We weren’t in the business of removing tattoos. I mention this because few who had submitted to the tattooing were proud of the behavior, but rather apologetic for it. They wondered how their wives or girlfriends, or even parents would react to such displays.

It was the 1950s, and the only ones displaying tattoos with palpable belligerence were bikers, ex-cons, and other groups that considered themselves renegades or outsiders. Put another way, they were selectively nonconformists.

Fast forward to today, and you cannot go to a shopping mall or public place and not see men and women, and even children, sporting tattoos, some on their entire arms, so-called “sleeve tattoos.” I have seen tattoos so offensive that it is clear that shock is part of the self-advertising.

You may ask why I find tattoos so offensive. First of all, I think the body is beautiful without purposeful disfigurement.

In the 1960s, when I was a field chemical engineer for a specialty chemical company, the Indiana Prison System – power plants – were my customers.

I saw convicts with tattoos covering their bodies advertising their hate, contempt, and bizarre affections.

Tattoos of criminals were a sorting process of internal gangs. It was their identity, their badge of belonging. They wanted the world to see what they couldn’t explain in words. I was amazed to learn from dealing with these inmates how many of them had had little schooling. No surprise, tattoos were often of misspelled words.

Curiously, today I see misspelled tattoos on people shopping at Wal-Mart, and other places.

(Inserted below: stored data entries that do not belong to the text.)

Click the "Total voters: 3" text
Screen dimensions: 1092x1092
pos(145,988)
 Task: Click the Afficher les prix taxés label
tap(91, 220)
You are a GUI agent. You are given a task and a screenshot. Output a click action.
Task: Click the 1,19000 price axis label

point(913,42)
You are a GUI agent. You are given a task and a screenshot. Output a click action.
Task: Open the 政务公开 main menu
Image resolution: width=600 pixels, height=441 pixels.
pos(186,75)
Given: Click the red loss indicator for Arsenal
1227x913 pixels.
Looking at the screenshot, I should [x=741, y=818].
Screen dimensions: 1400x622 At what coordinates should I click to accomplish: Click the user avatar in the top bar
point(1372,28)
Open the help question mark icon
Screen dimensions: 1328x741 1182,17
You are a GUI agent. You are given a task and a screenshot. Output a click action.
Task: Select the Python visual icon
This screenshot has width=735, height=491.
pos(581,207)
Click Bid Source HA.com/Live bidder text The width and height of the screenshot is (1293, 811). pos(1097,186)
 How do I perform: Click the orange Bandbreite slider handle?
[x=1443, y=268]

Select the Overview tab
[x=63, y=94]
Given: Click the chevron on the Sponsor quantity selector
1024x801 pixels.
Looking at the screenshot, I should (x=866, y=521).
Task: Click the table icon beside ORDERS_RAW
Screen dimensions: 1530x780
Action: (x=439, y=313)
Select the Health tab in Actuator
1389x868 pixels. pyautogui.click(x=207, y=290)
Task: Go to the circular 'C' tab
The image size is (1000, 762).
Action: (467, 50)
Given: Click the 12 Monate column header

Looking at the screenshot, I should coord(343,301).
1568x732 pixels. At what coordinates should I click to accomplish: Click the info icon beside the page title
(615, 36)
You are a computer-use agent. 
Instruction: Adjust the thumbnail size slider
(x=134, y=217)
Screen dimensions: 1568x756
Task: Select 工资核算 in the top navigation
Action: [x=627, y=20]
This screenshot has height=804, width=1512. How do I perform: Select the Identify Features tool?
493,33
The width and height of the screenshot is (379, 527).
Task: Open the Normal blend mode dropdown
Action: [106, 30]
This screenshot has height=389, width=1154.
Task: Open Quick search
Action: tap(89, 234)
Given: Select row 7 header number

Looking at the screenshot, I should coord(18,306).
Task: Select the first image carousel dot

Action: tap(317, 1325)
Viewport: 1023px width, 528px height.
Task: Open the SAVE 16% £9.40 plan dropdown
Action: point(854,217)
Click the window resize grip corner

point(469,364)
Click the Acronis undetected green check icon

Syndicated columnist David Brooks, who has a sense of humor about the tattoo idiocy, has noted that tattoos were once the domain of nonconformists, but now are the rage of the most "in" conformist groups of all, the educated, celebrities, and the affluent. Go figure.

* * *

WITH IDIOCY COMES SOME LIGHT

Despite the idiocy, there are silver linings to our clouds.

We have an African American President. I never thought that would happen in my lifetime.

The presidents of MIT and Harvard, as well as my own University of South Florida are women. It took women ninety years in a struggle for suffrage to settle into government mansions, Congress and the Senate, and into academia, and occasionally on mahogany row.

Then, despite fifty percent of black males dropping out of school before finishing high school, some of the those brilliant minds in our society are African Americans.

Somehow we persist, at least for the moment, despite these irritations, which I think are indicators of a collapsing society.

* * *

As I said earlier, we don't want to hear what we don't want to hear.

T. S. Eliot wrote in The Hollow Men, “This is the way the world ends, not with a bang but a whimper.”

Recently, in Foreign Affairs (March/April 2010), Harvard Professor Niall Ferguson stated something similar: “Decline and Fall – When the American Empire Goes, It is Likely to Go Quickly.” He sees proximate triggers sufficient to shift from good equilibrium to a bad mess, citing the relationship between complexity and collapse.

Author William L. Livingston IV claims in "Design for Prevention" (2010) we are incapable of handling complexity, so we bypass it and handle problems we can handle. This sounds a lot like Congress.

My wonder is if the reason we retreat in tattooing and other aberrant behaviors is a panic escape from reality, as if we don’t want to know what's right around the corner because we are incapable of dealing with it. If this is the case, what is the advantage of being conscious of our acts?